DATA EXCERPTS:
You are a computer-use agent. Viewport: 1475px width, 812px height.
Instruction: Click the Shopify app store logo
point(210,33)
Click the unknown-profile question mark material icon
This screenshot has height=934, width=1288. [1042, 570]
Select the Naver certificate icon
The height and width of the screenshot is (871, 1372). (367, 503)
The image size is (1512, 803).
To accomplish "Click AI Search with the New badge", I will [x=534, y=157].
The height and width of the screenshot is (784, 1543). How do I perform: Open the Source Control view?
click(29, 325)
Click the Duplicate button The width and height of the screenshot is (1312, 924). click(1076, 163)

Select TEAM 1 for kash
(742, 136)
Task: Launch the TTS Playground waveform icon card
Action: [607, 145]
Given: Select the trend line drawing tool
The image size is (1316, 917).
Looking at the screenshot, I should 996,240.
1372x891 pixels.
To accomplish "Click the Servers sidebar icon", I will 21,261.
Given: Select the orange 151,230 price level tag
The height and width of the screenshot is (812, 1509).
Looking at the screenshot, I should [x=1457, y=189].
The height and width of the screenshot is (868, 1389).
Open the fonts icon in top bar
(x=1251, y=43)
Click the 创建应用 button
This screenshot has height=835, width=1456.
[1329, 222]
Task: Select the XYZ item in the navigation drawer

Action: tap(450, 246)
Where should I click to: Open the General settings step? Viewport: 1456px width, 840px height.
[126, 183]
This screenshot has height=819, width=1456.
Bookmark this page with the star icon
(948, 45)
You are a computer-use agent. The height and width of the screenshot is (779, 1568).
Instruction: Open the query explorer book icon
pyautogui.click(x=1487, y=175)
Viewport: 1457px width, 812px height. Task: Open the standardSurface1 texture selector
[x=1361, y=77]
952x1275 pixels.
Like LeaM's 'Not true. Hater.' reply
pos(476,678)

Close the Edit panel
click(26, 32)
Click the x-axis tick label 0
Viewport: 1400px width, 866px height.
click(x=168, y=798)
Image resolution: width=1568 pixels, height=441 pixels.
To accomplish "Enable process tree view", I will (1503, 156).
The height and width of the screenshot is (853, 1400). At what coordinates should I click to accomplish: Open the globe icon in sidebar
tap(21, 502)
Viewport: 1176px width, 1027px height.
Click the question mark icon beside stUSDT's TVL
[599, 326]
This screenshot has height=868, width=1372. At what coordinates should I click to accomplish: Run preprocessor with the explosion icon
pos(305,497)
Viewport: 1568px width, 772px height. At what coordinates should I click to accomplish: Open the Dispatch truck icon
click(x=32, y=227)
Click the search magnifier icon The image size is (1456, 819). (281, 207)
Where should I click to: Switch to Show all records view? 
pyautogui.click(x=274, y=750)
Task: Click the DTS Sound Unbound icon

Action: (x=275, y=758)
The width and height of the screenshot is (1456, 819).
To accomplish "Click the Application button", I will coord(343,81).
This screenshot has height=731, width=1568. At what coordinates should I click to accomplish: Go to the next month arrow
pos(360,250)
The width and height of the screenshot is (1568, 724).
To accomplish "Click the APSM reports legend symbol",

EXERCISE INSTRUCTIONS:
Copy the listing in full. Match it word for word.

YOUR RESPONSE:
You are a computer-use agent. Viewport: 1475px width, 812px height.
Instruction: Click the Shopify app store logo
point(210,33)
Click the unknown-profile question mark material icon
This screenshot has height=934, width=1288. [1042, 570]
Select the Naver certificate icon
The height and width of the screenshot is (871, 1372). (367, 503)
The image size is (1512, 803).
To accomplish "Click AI Search with the New badge", I will [x=534, y=157].
The height and width of the screenshot is (784, 1543). How do I perform: Open the Source Control view?
click(29, 325)
Click the Duplicate button The width and height of the screenshot is (1312, 924). click(1076, 163)

Select TEAM 1 for kash
(742, 136)
Task: Launch the TTS Playground waveform icon card
Action: [607, 145]
Given: Select the trend line drawing tool
The image size is (1316, 917).
Looking at the screenshot, I should 996,240.
1372x891 pixels.
To accomplish "Click the Servers sidebar icon", I will 21,261.
Given: Select the orange 151,230 price level tag
The height and width of the screenshot is (812, 1509).
Looking at the screenshot, I should [x=1457, y=189].
The height and width of the screenshot is (868, 1389).
Open the fonts icon in top bar
(x=1251, y=43)
Click the 创建应用 button
This screenshot has height=835, width=1456.
[1329, 222]
Task: Select the XYZ item in the navigation drawer

Action: tap(450, 246)
Where should I click to: Open the General settings step? Viewport: 1456px width, 840px height.
[126, 183]
This screenshot has height=819, width=1456.
Bookmark this page with the star icon
(948, 45)
You are a computer-use agent. The height and width of the screenshot is (779, 1568).
Instruction: Open the query explorer book icon
pyautogui.click(x=1487, y=175)
Viewport: 1457px width, 812px height. Task: Open the standardSurface1 texture selector
[x=1361, y=77]
952x1275 pixels.
Like LeaM's 'Not true. Hater.' reply
pos(476,678)

Close the Edit panel
click(26, 32)
Click the x-axis tick label 0
Viewport: 1400px width, 866px height.
click(x=168, y=798)
Image resolution: width=1568 pixels, height=441 pixels.
To accomplish "Enable process tree view", I will (1503, 156).
The height and width of the screenshot is (853, 1400). At what coordinates should I click to accomplish: Open the globe icon in sidebar
tap(21, 502)
Viewport: 1176px width, 1027px height.
Click the question mark icon beside stUSDT's TVL
[599, 326]
This screenshot has height=868, width=1372. At what coordinates should I click to accomplish: Run preprocessor with the explosion icon
pos(305,497)
Viewport: 1568px width, 772px height. At what coordinates should I click to accomplish: Open the Dispatch truck icon
click(x=32, y=227)
Click the search magnifier icon The image size is (1456, 819). (281, 207)
Where should I click to: Switch to Show all records view? 
pyautogui.click(x=274, y=750)
Task: Click the DTS Sound Unbound icon

Action: (x=275, y=758)
The width and height of the screenshot is (1456, 819).
To accomplish "Click the Application button", I will coord(343,81).
This screenshot has height=731, width=1568. At what coordinates should I click to accomplish: Go to the next month arrow
pos(360,250)
The width and height of the screenshot is (1568, 724).
To accomplish "Click the APSM reports legend symbol",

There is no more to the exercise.